Search code examples
regexlexcc

Unexpected behaviour in Lex


I have written this code in my bas.l file

digit [0-9]

%% 
{digit}{1,5} {printf("Small Number");}
^{digit}+$ {printf("Big Number");}
%%


int main(void){
    yylex();
    return 0;
}

Now I used lex and cc commands to build my lexical analyser and output an executable file.

Exact commands:

lex bas.l
cc lex.yy.c -ll

When I enter any 1-5 sized number, the lex analyser doesn't match with the first reg expression. It is always matching with the second one and prints Big Number.

Input:43
Output : Big Number

Input:4341
Output : Big Number

Input:434111
Output : Big Number

I expect my analyser to print out Big Number when I input a group of digits larger than 5 and Small Number when less than 5.

I tried removing the ^ and $ in the second reg expression and it works. The analyser matches numbers greater than 5 digits with the second reg expression and prints Big Number. It matches numbers with less digits than 5 with 1st reg expression and prints Small Number.

I want to know why it didn't work in the first case. How those ^, $ in second expression had to do anything with matching the first expression when the input is simply some three digit number like 324. Thanks in advance.

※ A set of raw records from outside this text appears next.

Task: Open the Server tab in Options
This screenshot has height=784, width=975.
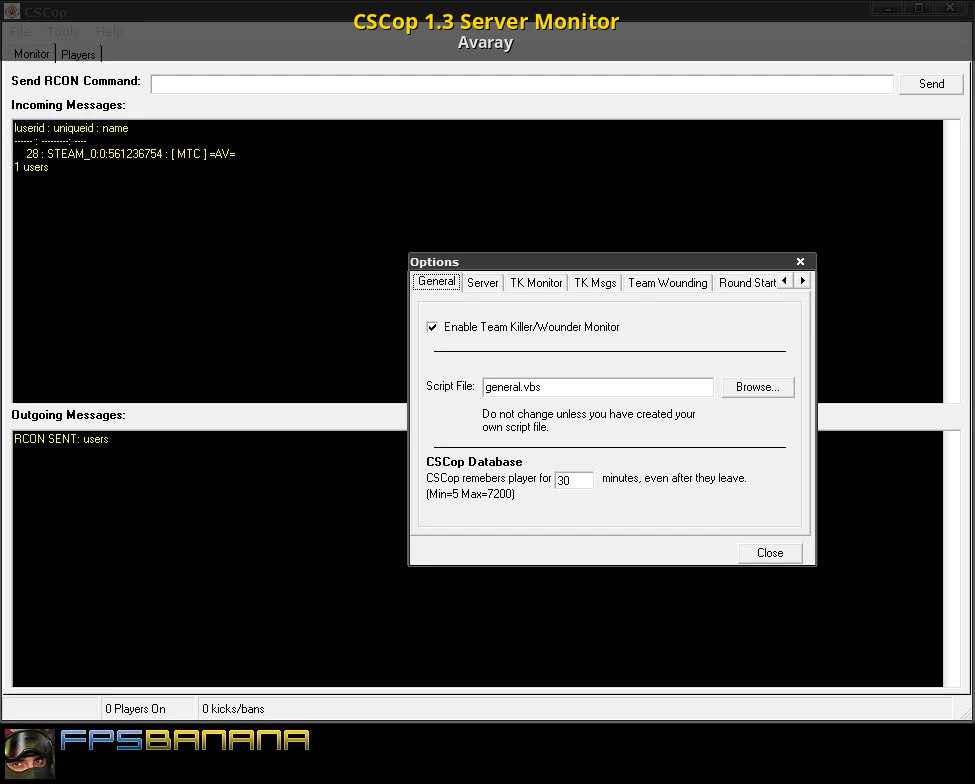Action: point(482,283)
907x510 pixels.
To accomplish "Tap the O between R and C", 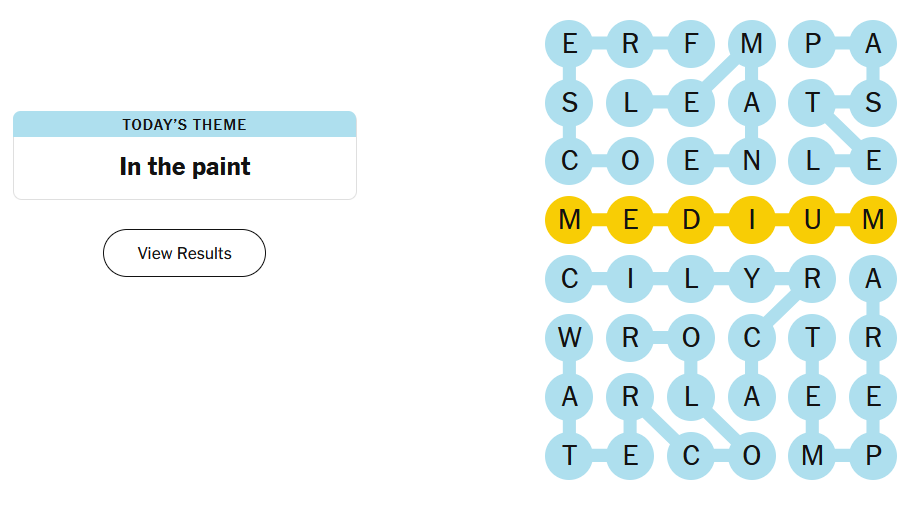I will click(691, 337).
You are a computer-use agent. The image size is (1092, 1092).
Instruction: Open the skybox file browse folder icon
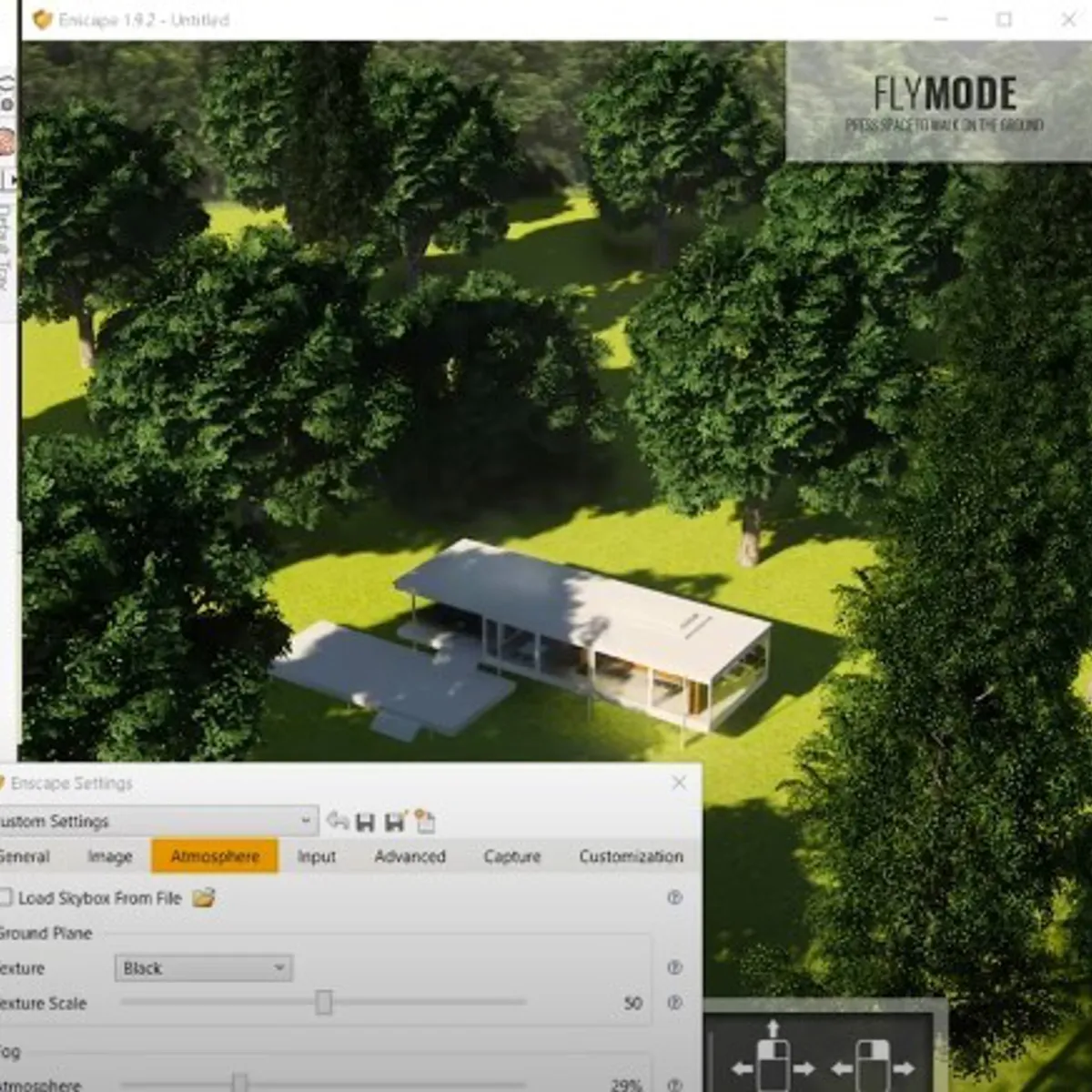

P.s: I do know that ^ matches occurrences at start of the line and $ at the end. Yet I don't see why 1st expression is not being matched.


Solution

  • I think the reason the anchored pattern (^...$) always matches is that it also includes the newline, so it is always the "longer" match, as per the Flex manual which says:

    When the generated scanner is run, it analyzes its input looking for strings which match any of its patterns. If it finds more than one match, it takes the one matching the most text (for trailing context rules, this includes the length of the trailing part, even though it will then be returned to the input).

    In (f)lex, the $ is a "trailing context operator" which matches zero characters followed by a newline character, so the newline is included in the length of the match. The other trailing context operator is \, so foo$ is the same as foo/\n.